▶ _Exercise instructions_: Copy everything from the line containing "Image resolution: width=1920" down to the line containing "Uncheck the nonstop" in the records below, swapping "storefront" for "shopfront" and leaving all else unchanged.

▶ _Working data_:
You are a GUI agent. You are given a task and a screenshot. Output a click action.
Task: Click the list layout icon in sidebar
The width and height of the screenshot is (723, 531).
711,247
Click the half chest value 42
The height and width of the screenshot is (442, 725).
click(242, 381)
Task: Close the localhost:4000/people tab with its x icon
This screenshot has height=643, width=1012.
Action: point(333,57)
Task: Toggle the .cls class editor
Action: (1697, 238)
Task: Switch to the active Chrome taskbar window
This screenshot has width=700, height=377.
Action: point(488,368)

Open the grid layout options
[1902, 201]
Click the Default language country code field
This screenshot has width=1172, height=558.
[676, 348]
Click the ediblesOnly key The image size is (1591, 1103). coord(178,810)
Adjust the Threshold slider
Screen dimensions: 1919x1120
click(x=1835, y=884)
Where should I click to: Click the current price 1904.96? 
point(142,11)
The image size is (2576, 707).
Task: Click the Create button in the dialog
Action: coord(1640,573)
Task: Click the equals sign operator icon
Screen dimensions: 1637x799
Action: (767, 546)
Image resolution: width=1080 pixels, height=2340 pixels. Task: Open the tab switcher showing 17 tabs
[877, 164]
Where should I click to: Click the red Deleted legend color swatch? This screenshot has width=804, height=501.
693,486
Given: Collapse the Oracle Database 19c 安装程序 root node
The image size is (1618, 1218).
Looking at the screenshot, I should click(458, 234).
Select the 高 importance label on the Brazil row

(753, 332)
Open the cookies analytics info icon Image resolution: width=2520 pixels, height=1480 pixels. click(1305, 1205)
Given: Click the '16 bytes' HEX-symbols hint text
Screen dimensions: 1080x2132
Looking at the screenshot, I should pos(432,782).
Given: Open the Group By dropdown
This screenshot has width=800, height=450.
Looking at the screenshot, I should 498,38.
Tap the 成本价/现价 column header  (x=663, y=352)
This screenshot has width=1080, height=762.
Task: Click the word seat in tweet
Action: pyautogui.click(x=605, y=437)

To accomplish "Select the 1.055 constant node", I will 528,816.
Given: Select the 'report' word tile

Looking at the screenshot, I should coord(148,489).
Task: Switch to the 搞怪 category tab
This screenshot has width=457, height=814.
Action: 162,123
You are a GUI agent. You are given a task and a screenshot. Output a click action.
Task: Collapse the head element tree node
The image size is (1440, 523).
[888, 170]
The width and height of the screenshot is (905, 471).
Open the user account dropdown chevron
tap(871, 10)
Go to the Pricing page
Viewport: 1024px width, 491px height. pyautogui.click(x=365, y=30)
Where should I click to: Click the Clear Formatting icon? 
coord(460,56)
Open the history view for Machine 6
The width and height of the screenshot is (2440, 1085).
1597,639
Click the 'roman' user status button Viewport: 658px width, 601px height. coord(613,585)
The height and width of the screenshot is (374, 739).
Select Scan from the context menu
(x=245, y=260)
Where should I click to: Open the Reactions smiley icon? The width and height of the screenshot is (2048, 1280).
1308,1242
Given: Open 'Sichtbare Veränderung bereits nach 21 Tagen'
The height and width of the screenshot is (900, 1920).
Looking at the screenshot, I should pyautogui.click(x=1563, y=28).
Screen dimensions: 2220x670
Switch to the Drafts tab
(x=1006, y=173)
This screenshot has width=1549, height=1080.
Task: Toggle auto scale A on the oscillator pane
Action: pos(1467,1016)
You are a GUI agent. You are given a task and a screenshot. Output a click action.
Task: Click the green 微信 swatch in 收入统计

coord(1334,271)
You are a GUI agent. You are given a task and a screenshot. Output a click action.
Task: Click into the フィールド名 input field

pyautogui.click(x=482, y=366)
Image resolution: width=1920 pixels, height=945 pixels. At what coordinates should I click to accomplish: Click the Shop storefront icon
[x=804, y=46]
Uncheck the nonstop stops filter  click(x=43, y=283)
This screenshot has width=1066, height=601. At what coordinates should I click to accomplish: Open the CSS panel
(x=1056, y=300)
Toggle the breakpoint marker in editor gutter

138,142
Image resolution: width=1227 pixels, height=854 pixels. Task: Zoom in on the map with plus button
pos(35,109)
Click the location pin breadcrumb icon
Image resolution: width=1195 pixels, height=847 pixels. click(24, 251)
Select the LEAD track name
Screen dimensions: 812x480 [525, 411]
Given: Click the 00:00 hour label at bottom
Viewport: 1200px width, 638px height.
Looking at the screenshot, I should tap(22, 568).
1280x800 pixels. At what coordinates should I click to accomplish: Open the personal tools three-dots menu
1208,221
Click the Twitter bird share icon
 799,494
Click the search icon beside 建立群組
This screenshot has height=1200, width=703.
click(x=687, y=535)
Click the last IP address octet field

▶ _The response_:
Image resolution: width=1920 pixels, height=945 pixels. At what coordinates should I click to accomplish: Click the Shop shopfront icon
[x=804, y=46]
Uncheck the nonstop stops filter  click(x=43, y=283)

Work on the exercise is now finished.